* **Work instructions**: Your answer should hold every line of the records below that contains the string "bottom".
═════ Data
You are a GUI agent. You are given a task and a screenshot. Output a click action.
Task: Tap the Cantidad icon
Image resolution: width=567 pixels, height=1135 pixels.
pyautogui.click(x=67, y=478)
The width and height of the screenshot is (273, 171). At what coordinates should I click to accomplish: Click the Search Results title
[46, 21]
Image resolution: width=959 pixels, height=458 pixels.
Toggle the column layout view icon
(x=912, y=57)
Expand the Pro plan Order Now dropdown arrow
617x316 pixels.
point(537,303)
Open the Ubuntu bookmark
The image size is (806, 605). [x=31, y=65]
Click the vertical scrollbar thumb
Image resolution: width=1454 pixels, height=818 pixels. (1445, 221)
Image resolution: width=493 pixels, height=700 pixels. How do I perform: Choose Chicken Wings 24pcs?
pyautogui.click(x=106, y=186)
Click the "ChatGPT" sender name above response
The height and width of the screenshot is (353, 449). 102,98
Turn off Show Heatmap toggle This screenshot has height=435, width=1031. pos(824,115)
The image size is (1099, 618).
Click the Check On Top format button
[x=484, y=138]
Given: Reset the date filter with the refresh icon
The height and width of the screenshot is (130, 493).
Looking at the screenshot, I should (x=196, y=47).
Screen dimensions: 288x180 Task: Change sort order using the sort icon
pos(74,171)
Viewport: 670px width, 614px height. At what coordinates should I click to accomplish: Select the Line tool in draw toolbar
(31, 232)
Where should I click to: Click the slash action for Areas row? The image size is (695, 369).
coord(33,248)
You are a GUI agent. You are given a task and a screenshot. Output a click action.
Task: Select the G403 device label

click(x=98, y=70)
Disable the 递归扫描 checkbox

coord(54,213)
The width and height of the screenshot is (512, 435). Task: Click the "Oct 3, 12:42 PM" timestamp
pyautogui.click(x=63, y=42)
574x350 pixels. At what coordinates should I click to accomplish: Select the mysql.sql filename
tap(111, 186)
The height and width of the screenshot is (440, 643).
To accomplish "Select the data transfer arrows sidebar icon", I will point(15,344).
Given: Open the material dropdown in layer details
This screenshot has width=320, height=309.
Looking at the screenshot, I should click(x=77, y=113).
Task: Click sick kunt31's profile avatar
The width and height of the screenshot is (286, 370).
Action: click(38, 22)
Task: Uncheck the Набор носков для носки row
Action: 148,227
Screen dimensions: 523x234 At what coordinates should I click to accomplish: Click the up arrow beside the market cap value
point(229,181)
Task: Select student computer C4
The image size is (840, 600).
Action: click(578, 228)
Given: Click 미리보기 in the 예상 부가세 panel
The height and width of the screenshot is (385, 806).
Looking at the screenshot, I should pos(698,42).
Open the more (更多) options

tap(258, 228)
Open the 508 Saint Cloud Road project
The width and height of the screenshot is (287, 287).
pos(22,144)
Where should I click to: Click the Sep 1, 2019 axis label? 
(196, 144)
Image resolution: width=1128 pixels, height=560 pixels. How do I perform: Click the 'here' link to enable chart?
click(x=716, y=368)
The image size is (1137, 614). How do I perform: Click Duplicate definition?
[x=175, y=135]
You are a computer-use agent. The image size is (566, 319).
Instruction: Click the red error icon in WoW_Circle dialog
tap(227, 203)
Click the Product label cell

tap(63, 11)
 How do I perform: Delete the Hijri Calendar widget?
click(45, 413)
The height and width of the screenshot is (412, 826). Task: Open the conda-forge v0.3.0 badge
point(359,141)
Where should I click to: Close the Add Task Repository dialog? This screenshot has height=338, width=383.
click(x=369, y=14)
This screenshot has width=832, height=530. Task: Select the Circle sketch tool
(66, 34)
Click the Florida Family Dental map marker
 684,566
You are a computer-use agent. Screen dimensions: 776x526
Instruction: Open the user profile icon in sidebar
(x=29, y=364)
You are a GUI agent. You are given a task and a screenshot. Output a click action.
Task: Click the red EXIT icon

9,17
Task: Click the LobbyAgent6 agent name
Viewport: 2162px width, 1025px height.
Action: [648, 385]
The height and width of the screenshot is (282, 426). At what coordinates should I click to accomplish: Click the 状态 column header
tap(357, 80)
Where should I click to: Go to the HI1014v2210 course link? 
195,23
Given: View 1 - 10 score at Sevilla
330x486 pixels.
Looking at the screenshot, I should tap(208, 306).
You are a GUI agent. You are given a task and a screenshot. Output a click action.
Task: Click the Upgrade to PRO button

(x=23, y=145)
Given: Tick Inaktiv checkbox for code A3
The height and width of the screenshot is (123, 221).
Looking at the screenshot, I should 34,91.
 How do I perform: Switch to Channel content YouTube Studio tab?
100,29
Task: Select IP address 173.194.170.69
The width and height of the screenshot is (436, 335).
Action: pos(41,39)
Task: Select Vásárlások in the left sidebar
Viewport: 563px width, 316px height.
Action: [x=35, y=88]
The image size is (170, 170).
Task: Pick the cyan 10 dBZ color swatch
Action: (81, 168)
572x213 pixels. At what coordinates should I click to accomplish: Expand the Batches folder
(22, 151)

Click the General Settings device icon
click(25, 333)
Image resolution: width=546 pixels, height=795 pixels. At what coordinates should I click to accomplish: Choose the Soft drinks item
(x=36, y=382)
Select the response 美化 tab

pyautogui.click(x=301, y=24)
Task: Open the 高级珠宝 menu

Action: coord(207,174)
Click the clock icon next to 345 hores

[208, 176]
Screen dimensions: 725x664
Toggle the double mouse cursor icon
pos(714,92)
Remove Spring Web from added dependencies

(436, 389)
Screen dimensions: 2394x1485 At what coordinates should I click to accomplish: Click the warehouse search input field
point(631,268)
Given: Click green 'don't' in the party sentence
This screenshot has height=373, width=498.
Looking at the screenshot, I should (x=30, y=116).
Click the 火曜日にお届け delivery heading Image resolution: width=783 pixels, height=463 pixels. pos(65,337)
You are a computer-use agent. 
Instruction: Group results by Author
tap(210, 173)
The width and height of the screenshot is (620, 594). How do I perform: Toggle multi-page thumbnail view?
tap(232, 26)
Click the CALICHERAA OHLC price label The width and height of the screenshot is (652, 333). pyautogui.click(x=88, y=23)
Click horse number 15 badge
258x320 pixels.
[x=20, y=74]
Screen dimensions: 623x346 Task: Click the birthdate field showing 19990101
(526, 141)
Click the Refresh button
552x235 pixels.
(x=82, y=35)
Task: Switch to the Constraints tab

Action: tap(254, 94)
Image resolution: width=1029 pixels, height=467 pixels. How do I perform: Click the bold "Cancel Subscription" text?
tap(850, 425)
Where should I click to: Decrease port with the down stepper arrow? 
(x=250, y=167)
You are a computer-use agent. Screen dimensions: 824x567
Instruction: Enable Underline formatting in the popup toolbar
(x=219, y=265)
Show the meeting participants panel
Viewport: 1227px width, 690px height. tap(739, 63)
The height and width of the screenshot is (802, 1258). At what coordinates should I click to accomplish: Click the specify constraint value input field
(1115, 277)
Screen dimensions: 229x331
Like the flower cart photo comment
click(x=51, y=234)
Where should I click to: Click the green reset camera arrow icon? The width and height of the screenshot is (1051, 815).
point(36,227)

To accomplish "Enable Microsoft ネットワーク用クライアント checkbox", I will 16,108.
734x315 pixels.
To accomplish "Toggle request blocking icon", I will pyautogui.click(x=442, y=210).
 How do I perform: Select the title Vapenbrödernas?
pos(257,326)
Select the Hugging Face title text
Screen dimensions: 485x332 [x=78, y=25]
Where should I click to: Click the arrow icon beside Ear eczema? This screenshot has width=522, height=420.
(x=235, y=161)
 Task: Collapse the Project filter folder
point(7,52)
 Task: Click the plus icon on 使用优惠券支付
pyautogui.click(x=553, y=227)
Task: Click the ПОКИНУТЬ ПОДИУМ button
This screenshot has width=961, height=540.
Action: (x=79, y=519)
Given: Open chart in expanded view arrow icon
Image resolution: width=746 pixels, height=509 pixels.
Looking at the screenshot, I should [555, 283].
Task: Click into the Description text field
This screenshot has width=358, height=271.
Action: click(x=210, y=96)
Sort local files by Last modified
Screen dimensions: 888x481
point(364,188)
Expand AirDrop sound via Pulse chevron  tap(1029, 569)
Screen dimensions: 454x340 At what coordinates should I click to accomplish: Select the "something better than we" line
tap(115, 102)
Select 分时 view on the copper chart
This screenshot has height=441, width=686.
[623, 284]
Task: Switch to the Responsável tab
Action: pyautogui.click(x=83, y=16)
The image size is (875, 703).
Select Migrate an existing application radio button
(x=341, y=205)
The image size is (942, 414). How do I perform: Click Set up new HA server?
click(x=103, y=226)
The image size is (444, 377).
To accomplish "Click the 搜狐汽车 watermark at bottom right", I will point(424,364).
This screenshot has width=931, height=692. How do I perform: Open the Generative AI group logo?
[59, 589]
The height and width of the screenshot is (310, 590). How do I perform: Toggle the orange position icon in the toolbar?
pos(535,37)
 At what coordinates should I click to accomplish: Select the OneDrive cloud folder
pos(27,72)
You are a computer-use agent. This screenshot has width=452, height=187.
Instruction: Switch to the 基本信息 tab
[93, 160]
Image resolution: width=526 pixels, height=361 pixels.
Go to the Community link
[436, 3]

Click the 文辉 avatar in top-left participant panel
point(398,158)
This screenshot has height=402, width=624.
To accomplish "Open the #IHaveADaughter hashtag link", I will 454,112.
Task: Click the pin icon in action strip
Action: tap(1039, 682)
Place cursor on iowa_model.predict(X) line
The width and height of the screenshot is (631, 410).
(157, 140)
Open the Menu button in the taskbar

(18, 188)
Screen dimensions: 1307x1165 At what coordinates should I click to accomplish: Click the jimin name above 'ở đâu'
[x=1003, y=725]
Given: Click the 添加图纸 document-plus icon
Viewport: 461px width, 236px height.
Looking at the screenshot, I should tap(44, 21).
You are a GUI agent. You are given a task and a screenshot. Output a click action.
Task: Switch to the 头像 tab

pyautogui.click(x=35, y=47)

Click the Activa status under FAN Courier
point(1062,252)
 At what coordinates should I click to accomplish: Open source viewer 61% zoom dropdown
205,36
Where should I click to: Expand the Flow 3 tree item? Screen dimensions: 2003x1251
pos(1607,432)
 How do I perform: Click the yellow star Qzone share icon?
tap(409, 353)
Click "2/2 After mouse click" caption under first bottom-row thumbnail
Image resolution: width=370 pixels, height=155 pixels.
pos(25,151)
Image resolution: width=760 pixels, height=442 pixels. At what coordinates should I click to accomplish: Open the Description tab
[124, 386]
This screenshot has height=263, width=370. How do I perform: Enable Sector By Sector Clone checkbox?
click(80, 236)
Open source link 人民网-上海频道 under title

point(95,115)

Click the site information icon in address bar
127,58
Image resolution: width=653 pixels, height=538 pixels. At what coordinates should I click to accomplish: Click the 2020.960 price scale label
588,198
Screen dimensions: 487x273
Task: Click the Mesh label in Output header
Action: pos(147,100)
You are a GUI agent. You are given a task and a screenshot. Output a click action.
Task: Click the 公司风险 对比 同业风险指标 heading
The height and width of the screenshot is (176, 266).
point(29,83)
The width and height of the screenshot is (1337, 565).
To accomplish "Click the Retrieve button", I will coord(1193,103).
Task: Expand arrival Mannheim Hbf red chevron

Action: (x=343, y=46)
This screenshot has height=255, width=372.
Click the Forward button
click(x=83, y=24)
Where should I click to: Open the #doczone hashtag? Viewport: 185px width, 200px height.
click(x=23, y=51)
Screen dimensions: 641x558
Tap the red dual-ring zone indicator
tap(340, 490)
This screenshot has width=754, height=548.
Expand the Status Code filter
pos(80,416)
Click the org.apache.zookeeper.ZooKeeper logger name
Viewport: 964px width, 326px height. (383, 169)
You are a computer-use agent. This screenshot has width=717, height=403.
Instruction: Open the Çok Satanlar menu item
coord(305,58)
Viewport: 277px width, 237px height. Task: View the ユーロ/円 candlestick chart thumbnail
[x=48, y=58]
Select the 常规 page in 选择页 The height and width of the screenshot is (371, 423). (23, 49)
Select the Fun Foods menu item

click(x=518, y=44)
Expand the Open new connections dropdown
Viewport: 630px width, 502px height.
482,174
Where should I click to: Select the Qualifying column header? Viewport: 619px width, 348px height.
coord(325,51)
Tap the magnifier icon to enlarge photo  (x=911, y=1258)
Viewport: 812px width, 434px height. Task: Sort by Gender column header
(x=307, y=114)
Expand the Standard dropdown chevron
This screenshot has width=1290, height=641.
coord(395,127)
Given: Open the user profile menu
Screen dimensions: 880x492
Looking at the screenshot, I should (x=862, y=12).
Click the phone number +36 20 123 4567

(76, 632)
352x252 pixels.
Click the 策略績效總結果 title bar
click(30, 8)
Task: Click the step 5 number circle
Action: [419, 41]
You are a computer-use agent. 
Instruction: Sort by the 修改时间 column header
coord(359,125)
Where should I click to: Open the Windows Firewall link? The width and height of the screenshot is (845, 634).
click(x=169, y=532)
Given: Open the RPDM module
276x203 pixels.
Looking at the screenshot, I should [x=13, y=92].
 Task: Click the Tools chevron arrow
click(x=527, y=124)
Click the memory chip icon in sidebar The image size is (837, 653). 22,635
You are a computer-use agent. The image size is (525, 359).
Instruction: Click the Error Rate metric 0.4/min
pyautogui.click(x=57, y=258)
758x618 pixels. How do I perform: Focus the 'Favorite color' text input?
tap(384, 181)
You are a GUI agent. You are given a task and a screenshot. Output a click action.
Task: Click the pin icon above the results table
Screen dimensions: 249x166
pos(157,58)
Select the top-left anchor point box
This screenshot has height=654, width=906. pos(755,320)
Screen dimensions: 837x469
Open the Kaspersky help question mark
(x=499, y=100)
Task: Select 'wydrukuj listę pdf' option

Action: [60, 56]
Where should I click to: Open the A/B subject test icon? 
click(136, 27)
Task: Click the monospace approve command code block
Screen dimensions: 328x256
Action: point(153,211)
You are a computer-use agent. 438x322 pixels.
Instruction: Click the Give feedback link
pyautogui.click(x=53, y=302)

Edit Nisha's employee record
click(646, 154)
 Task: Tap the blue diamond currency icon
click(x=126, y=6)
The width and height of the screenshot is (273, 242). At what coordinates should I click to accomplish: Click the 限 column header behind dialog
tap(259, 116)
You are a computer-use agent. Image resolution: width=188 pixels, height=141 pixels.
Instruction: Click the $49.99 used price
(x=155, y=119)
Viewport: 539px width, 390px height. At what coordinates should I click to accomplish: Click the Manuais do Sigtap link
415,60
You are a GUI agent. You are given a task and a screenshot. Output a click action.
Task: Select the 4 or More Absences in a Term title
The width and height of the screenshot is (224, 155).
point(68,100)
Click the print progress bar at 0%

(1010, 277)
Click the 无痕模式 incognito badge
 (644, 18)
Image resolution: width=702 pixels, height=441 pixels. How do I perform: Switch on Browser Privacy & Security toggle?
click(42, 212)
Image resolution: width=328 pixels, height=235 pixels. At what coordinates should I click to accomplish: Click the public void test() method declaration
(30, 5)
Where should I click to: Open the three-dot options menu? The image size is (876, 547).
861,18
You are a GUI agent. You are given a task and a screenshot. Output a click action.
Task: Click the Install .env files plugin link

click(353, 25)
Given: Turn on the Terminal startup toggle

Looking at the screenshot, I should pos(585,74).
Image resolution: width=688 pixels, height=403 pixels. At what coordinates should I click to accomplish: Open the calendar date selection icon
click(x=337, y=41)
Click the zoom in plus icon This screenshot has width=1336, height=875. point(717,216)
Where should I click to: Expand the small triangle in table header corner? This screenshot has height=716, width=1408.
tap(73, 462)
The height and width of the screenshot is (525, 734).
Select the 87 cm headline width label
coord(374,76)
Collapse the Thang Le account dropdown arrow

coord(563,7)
══════════
* **Written answer**:
To accomplish "Click the 搜狐汽车 watermark at bottom right", I will point(424,364).
Click "2/2 After mouse click" caption under first bottom-row thumbnail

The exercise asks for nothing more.